Après
1860 et l'abolition officielle de la traite par les Européens, la traite
atlantique fut peu à peu relayée par la traite orientale et australe
sous l'impulsion des Swahili (peuples africains nés de pères arabes).
Elle se développa davantage dans le Nord du Congo où elle permit
aux Zandés, guerriers originaires du Soudan, d'accroître leur puissance.

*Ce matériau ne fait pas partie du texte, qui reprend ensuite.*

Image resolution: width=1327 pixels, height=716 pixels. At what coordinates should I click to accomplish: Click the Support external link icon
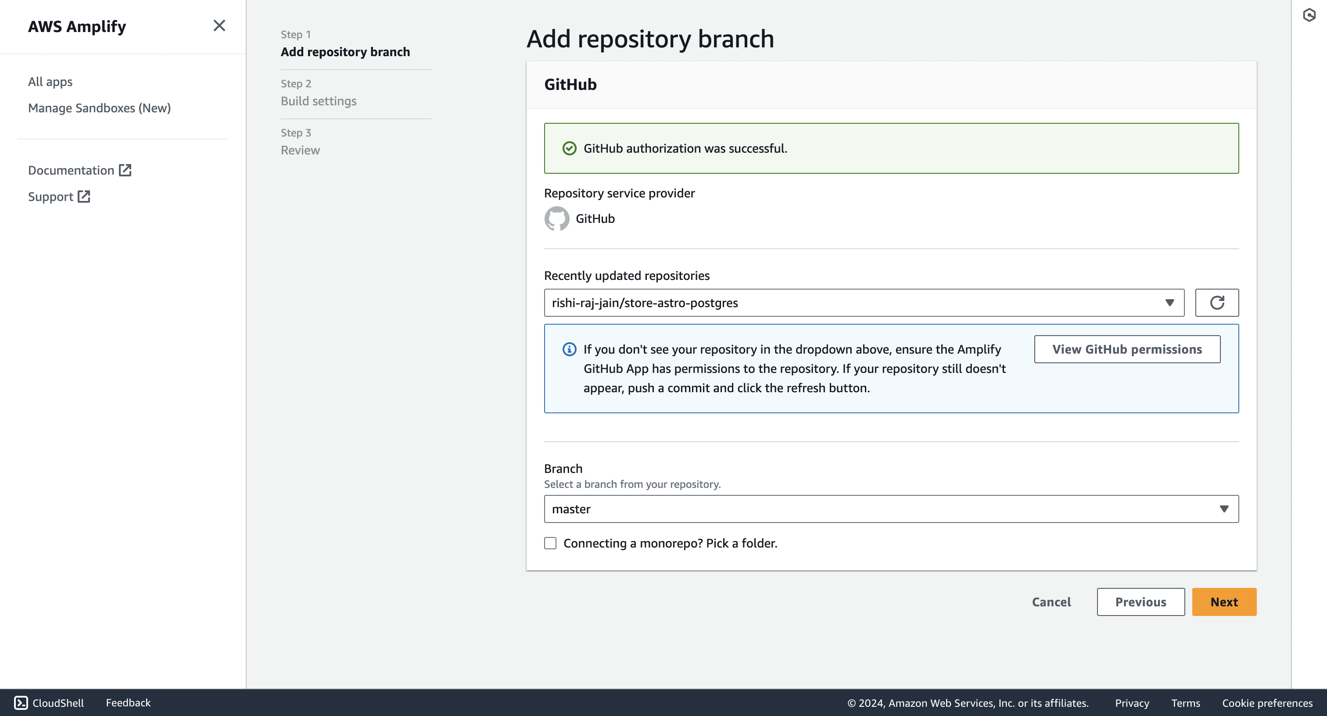pos(84,197)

Dans la région des Uélé, Dem Ziber exporta des esclaves
d'une part vers Khartoum et le Caire; et d'autre part, vers Kouka, le Fezzan
et Tripoli. Dans le Sud, elle fut l'uvre des "arabisés"
comme Msiri et Tippo-tip.
Cette traite arabe, qui perdura jusqu'à la fin du XIX e siècle,
provoqua des migrations de populations; ce qui explique la présence de
minorités musulmanes dans l'est du pays.
Qu'elle soit occidentale ou orientale, la traite a eu un effet dramatiquement
destructeur sur les sociétés africaines. Cette effroyable hémorragie
est difficile à évaluer. Voici d'ailleurs comment l'historien
Elikia M'bokolo en trace les conséquences :
"Même habitué au spectacle des crimes qui jalonnent l'histoire
de l'humanité, l'historien ne peut s'empêcher d'éprouver
un mélange d'effroi, d'indignation et de dégoût à
remuer les matériaux relatifs à l'esclavage des Africains. Comment
cela a-t-il été possible ? Et si longtemps, et à une telle
échelle ? Nulle part ailleurs dans le monde ne se rencontre en effet
une tragédie d'une telle ampleur.
C'est par toutes les issues possibles - à travers le Sahara, par
la mer Rouge, par l'océan Indien, à travers l'Atlantique - que
le continent noir a été saigné de son capital humain. Dix
siècles au moins (du IXe au XIXe) de mise en servitude au profit des
pays musulmans. Plus de quatre siècles (de la fin du XVe au XIXe) de
commerce régulier pour construire les Amériques et pour la prospérité
des Etats chrétiens d'Europe. Ajoutez à cela des chiffres, même
très controversés, qui donnent le vertige. Quatre millions d'esclaves
exportés par la mer Rouge, quatre millions encore par les ports swahilis
de l'océan Indien, neuf millions peut-être par les caravanes transsahariennes,
onze à vingt millions, selon les auteurs, à travers l'océan
Atlantique.
Ce n'est pas un hasard si, parmi tous ces trafics, c'est " la traite
" dans l'absolu, c'est-à-dire la traite européenne et transatlantique,
qui retient le plus l'attention et suscite le plus de débats. Elle n'est
pas seulement, jusqu'à ce jour, la moins mal documentée. Elle
est aussi celle qui s'est attachée de manière exclusive à
l'asservissement des seuls Africains, tandis que les pays musulmans ont asservi
indifféremment des Blancs et des Noirs. Elle est enfin celle qui, de
toute évidence, peut le mieux rendre compte de la situation actuelle
de l'Afrique, dans la mesure où en sont issus la fragilisation durable
du continent, sa colonisation par l'impérialisme européen du XIXe
siècle, le racisme et le mépris dont les Africains sont encore
accablés. " (Elikia M'bokolo, "La dimension africaine de la
traite des Noirs", le Monde diplomatique, 1998 1)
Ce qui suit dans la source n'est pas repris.